BEGIN MATERIAL TO PROCESS
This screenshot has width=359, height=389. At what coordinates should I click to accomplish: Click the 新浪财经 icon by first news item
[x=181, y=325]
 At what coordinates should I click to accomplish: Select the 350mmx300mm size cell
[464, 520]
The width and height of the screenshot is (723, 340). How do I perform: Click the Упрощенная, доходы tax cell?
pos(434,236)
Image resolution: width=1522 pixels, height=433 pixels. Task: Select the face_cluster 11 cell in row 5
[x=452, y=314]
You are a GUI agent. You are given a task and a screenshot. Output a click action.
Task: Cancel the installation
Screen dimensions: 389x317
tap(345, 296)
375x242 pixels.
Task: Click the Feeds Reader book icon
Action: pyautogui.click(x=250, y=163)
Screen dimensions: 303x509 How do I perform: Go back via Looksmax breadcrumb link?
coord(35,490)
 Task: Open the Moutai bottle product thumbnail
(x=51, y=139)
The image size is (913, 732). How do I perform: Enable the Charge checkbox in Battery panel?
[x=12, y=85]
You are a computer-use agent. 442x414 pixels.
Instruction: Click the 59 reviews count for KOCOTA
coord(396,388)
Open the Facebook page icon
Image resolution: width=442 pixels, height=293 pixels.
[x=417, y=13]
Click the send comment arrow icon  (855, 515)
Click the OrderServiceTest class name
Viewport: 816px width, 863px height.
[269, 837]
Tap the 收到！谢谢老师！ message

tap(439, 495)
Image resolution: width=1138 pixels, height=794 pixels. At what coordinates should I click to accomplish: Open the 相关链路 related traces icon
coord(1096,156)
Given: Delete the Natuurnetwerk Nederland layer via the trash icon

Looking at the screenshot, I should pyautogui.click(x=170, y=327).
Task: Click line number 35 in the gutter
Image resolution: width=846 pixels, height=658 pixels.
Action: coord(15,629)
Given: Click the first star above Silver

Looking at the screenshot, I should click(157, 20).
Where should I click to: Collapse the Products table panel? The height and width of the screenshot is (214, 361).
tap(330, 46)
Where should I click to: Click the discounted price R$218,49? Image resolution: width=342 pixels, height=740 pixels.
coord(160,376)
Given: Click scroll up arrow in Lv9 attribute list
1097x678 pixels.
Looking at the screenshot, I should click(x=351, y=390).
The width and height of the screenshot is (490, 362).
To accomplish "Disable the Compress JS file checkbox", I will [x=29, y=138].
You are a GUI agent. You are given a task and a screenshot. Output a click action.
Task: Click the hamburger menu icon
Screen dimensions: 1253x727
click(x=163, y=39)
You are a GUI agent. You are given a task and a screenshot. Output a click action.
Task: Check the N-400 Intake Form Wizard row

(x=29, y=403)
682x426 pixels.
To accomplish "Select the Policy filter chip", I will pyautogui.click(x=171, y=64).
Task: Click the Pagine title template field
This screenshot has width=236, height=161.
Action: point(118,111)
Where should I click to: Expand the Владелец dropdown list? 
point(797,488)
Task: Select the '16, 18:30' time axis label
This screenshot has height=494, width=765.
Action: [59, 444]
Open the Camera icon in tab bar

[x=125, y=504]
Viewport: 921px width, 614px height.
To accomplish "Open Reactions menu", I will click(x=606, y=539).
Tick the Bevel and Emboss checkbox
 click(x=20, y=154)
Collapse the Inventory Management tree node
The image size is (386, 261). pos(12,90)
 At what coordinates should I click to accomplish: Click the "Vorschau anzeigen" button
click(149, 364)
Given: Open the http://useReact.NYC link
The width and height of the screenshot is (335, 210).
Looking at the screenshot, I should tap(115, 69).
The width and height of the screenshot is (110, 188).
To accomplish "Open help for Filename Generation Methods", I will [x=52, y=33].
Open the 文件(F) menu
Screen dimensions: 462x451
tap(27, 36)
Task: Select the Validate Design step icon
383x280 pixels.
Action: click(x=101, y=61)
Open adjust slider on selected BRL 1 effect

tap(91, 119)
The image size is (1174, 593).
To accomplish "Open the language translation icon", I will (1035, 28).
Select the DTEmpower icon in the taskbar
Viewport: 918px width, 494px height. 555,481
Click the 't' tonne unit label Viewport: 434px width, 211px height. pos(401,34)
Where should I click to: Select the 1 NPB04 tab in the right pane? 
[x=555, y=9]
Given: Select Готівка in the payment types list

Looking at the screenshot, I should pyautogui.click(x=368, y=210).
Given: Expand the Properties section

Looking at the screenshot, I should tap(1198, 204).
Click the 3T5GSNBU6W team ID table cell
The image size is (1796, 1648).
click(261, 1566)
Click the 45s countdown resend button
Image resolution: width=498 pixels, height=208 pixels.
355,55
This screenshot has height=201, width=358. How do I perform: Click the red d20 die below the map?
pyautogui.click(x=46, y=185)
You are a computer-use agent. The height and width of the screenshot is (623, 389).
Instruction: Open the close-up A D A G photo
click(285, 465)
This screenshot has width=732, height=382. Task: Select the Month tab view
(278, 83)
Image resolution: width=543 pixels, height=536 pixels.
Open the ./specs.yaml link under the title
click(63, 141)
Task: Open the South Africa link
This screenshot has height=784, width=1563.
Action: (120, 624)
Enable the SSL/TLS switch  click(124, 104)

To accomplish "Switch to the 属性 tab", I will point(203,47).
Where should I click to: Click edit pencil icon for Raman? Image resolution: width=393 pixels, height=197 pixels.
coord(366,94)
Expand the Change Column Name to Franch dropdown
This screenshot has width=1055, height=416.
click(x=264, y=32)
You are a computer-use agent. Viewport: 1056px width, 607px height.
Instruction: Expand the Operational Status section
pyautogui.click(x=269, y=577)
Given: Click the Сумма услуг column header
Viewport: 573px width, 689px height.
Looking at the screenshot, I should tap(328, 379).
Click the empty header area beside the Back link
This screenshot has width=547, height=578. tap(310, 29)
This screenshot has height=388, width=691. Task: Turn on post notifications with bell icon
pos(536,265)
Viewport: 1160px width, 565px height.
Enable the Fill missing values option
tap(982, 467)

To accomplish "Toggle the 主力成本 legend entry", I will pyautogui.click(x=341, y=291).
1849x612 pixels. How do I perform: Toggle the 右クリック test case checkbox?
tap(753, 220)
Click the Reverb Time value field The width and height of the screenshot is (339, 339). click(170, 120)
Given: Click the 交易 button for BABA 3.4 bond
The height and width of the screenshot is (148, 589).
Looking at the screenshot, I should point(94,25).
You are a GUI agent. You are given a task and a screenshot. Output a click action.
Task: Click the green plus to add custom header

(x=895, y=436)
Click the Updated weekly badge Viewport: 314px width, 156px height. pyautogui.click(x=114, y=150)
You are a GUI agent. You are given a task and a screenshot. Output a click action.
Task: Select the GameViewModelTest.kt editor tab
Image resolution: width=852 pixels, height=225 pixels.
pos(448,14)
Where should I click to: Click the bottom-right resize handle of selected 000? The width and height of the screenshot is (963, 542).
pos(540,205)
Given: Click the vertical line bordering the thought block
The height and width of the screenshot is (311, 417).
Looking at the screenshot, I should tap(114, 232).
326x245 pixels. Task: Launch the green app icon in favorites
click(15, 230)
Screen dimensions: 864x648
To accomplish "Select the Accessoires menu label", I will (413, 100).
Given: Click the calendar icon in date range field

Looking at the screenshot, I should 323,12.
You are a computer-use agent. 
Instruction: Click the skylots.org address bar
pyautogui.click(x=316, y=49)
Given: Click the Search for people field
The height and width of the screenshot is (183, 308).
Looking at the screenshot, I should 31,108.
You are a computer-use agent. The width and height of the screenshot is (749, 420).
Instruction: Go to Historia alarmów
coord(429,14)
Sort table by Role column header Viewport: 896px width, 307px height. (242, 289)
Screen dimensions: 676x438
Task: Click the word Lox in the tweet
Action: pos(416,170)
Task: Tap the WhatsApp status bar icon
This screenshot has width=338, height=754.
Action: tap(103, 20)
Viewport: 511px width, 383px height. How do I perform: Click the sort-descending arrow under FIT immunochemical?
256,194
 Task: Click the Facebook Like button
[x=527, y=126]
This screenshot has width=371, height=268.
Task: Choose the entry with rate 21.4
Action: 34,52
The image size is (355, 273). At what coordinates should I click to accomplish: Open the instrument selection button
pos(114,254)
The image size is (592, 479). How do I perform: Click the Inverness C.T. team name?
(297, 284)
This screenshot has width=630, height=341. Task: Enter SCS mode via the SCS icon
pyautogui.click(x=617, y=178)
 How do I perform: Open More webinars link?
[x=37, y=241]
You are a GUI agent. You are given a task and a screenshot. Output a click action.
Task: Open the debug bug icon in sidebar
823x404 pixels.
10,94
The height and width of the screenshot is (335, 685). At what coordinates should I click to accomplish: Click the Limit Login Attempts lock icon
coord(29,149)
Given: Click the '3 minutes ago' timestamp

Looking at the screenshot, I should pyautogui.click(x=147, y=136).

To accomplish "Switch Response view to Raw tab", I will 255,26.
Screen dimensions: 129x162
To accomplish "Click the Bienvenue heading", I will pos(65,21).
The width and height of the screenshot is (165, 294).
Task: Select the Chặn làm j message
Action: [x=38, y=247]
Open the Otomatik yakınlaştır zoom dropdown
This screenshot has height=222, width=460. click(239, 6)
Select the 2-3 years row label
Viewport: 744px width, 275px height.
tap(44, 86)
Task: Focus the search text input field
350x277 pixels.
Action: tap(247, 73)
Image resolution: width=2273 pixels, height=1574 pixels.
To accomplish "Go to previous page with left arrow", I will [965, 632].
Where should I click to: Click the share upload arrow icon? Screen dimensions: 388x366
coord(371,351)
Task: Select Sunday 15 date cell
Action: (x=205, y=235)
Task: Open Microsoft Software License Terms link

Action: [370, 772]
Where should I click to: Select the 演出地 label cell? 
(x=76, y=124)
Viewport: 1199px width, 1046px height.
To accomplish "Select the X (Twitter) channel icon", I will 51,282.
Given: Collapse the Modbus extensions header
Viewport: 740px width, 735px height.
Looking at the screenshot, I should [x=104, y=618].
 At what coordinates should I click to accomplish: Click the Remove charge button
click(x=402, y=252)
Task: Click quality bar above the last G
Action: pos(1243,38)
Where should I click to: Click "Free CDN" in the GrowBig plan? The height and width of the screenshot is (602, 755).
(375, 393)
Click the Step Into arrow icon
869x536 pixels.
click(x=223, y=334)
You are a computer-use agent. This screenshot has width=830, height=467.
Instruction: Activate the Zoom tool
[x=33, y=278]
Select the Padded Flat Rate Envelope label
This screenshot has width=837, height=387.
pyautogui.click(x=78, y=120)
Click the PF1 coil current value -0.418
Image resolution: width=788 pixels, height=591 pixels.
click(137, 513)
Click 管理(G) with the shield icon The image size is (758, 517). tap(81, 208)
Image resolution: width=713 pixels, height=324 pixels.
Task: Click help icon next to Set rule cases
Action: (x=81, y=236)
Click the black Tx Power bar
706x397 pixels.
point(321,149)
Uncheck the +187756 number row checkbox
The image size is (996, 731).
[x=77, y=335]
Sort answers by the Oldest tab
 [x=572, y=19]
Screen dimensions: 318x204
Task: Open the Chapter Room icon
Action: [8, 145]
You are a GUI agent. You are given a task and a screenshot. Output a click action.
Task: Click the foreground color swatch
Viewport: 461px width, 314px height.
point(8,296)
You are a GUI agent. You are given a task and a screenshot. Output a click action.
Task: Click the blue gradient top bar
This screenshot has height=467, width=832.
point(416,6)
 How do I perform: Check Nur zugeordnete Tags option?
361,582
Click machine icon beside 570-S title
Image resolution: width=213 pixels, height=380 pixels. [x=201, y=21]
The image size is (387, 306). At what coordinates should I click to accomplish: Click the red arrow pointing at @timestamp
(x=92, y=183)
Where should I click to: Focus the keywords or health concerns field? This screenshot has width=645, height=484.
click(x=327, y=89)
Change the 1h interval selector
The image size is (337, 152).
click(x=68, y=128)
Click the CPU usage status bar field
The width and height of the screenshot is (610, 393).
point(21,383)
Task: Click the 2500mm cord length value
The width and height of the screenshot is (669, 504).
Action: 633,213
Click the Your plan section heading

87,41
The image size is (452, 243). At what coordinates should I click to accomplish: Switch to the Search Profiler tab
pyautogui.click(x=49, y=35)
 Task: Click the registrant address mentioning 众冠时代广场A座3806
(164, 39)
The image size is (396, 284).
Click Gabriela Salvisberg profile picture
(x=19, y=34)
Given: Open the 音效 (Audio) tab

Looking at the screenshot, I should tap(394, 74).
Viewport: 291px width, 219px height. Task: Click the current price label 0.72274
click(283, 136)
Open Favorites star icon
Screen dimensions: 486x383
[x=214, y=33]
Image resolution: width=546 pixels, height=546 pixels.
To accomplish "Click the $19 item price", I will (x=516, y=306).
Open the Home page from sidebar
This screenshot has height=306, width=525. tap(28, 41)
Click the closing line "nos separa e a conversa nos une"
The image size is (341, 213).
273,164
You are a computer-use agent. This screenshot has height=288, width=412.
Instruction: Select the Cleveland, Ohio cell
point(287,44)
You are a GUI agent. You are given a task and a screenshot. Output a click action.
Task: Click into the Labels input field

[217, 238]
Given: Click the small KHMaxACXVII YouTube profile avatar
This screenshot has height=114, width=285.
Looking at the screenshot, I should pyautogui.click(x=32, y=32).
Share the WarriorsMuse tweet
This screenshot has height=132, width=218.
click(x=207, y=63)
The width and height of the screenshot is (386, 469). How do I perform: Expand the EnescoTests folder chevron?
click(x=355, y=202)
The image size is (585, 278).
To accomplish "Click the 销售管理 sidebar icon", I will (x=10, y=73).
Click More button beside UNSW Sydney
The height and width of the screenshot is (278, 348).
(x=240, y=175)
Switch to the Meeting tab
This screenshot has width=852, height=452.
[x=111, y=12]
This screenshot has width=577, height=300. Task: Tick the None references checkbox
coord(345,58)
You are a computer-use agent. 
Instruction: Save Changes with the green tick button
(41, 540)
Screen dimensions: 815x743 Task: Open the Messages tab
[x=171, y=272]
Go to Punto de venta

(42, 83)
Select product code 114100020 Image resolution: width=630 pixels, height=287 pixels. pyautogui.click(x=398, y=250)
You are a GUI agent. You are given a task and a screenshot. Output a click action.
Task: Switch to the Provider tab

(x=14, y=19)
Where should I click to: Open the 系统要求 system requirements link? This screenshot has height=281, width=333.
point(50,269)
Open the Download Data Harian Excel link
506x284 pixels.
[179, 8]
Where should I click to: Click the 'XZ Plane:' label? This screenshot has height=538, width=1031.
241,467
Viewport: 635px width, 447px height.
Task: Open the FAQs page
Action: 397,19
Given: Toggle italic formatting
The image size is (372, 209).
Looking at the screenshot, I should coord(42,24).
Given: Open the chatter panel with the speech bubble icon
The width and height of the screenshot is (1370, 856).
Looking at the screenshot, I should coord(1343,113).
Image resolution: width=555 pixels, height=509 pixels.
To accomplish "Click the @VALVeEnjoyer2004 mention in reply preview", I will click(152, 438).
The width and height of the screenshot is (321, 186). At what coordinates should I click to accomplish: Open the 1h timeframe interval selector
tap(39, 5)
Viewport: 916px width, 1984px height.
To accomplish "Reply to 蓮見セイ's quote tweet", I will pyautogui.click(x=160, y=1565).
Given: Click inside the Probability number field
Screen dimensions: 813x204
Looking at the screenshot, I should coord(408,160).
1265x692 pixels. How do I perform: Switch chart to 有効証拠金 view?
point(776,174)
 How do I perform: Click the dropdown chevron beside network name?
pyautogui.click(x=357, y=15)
END MATERIAL TO PROCESS
YOUR ASSIGNMENT> Everything in the material above from the line that has "Where should I click to: Click the discounted" through the line that has "The width and height of the screenshot is (490, 362)." must be duplicated exactly, with no other lines given.

RESULT FOR THIS EXERCISE>
Where should I click to: Click the discounted price R$218,49? Image resolution: width=342 pixels, height=740 pixels.
coord(160,376)
Given: Click scroll up arrow in Lv9 attribute list
1097x678 pixels.
Looking at the screenshot, I should click(x=351, y=390).
The width and height of the screenshot is (490, 362).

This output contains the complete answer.